SELECT TOP (15) [Project1].[C1] AS [C1], [Project1].[Id] AS [Id], [Project1].[DeviceId] AS [DeviceId], [Project1].[PersonId] AS [PersonId], [Project1].[VehicleId] AS [VehicleId], [Project1].[TokenId] AS [TokenId], [Project1].[Latitude] AS [Latitude], [Project1].[Longitude] AS [Longitude], [Project1].[UtcTime] AS [UtcTime], [Project1].[Speed] AS [Speed], [Project1].[Heading] AS [Heading], [Project1].[Satellites] AS [Satellites], [Project1].[IgnitionState] AS [IgnitionState], [Project1].[UserInput] AS [UserInput], [Project1].[CreateTimeUtc] AS [CreateTimeUtc], [Project1].[IOData] AS [IOData]
FROM ( SELECT [Project1].[Id] AS [Id], [Project1].[DeviceId] AS [DeviceId], [Project1].[PersonId] AS [PersonId], [Project1].[VehicleId] AS [VehicleId], [Project1].[TokenId] AS [TokenId], [Project1].[Latitude] AS [Latitude], [Project1].[Longitude] AS [Longitude], [Project1].[UtcTime] AS [UtcTime], [Project1].[Speed] AS [Speed], [Project1].[Heading] AS [Heading], [Project1].[Satellites] AS [Satellites], [Project1].[IOData] AS [IOData], [Project1].[IgnitionState] AS [IgnitionState], [Project1].[UserInput] AS [UserInput], [Project1].[CreateTimeUtc] AS [CreateTimeUtc], [Project1].[C1] AS [C1], row_number() OVER (ORDER BY [Project1].[UtcTime] DESC) AS [row_number]
FROM ( SELECT [Extent1].[Id] AS [Id], [Extent1].[DeviceId] AS [DeviceId], [Extent1].[PersonId] AS [PersonId], [Extent1].[VehicleId] AS [VehicleId], [Extent1].[TokenId] AS [TokenId], [Extent1].[Latitude] AS [Latitude], [Extent1].[Longitude] AS [Longitude], [Extent1].[UtcTime] AS [UtcTime], [Extent1].[Speed] AS [Speed], [Extent1].[Heading] AS [Heading], [Extent1].[Satellites] AS [Satellites], [Extent1].[IOData] AS [IOData], [Extent1].[IgnitionState] AS [IgnitionState], [Extent1].[UserInput] AS [UserInput], [Extent1].[CreateTimeUtc] AS [CreateTimeUtc], 1 AS [C1]FROM [dbo].[DeviceData] AS [Extent1]
        WHERE ([Extent1].[DeviceId] = @p__linq__0) AND ([Extent1].[UtcTime] >= @p__linq__1) AND ([Extent1].[UtcTime] <= @p__linq__2)
    )  AS [Project1]
)  AS [Project1]
WHERE [Project1].[row_number] > 0
ORDER BY [Project1].[UtcTime] DESC

有3个参数:@ p__linq__0,@ p__linq__1和@ p__linq__2分别代表deviceid,utcstart和utcend。

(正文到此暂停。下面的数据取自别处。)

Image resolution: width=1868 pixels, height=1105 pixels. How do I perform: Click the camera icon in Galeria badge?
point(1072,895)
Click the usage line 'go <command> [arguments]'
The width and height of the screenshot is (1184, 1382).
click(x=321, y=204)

在多次尝试修改Linq查询后,我最终发现它必须归结为linq参数,因为如果我在Linq中创建完全相同的查询但用实际值替换参数 - IT工作!这也解释了为什么SQL Management Studio中的查询速度很快,因为我自然用实际值替换了Linq参数。

IQueryable<DeviceData> temp = from dd in ddRep.GetAll(i)
                              where dd.DeviceId == 15386 && dd.UtcTime >= new DateTime(2014, 05, 01) && dd.UtcTime <= new DateTime(2014, 06, 01)
                              orderby dd.UtcTime descending
                              select dd;

                return temp.Skip(0).Take(15);

生成的SQL输出现在如下所示:

SELECT TOP (15) [Project1].[C1] AS [C1], [Project1].[Id] AS [Id], [Project1].[DeviceId] AS [DeviceId], [Project1].[PersonId] AS [PersonId], [Project1].[VehicleId] AS [VehicleId], [Project1].[TokenId] AS [TokenId], [Project1].[Latitude] AS [Latitude], [Project1].[Longitude] AS [Longitude], [Project1].[UtcTime] AS [UtcTime], [Project1].[Speed] AS [Speed], [Project1].[Heading] AS [Heading], [Project1].[Satellites] AS [Satellites], [Project1].[IgnitionState] AS [IgnitionState], [Project1].[UserInput] AS [UserInput], [Project1].[CreateTimeUtc] AS [CreateTimeUtc], [Project1].[IOData] AS [IOData]
FROM ( SELECT [Project1].[Id] AS [Id], [Project1].[DeviceId] AS [DeviceId], [Project1].[PersonId] AS [PersonId], [Project1].[VehicleId] AS [VehicleId], [Project1].[TokenId] AS [TokenId], [Project1].[Latitude] AS [Latitude], [Project1].[Longitude] AS [Longitude], [Project1].[UtcTime] AS [UtcTime], [Project1].[Speed] AS [Speed], [Project1].[Heading] AS [Heading], [Project1].[Satellites] AS [Satellites], [Project1].[IOData] AS [IOData], [Project1].[IgnitionState] AS [IgnitionState], [Project1].[UserInput] AS [UserInput], [Project1].[CreateTimeUtc] AS [CreateTimeUtc], [Project1].[C1] AS [C1], row_number() OVER (ORDER BY [Project1].[UtcTime] DESC) AS [row_number]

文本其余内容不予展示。